Your objective —
Reproduce the lines of the data verbatim, beginning at the line that contains "Click the Bitmap map type button" and stopping after the line that contains "The width and".

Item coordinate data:
## Begin

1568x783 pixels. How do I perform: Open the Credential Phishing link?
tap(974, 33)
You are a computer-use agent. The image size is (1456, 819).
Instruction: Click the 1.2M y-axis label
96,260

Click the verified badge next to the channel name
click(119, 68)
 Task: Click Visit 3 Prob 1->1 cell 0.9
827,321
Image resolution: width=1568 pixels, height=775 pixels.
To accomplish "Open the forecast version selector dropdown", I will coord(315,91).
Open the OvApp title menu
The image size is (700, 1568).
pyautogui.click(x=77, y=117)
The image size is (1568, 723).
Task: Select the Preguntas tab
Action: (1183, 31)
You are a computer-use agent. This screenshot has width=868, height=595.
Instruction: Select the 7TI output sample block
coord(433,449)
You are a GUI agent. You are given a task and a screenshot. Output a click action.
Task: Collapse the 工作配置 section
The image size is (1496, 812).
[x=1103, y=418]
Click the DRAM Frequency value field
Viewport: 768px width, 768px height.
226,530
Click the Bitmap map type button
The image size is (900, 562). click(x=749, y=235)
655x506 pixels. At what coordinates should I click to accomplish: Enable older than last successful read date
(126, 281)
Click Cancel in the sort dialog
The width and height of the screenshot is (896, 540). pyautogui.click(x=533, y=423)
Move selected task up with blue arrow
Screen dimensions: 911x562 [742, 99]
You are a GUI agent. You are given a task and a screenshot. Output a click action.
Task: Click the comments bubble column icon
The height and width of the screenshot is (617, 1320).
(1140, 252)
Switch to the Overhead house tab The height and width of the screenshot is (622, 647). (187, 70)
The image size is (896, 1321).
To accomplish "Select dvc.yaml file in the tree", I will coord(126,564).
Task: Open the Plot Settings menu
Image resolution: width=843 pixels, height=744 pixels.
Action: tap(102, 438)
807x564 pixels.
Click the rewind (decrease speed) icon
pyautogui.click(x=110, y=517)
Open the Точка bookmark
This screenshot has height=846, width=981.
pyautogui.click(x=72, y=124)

## End

Answer to this exercise —
Click the Bitmap map type button
The image size is (900, 562). click(x=749, y=235)
655x506 pixels. At what coordinates should I click to accomplish: Enable older than last successful read date
(126, 281)
Click Cancel in the sort dialog
The width and height of the screenshot is (896, 540). pyautogui.click(x=533, y=423)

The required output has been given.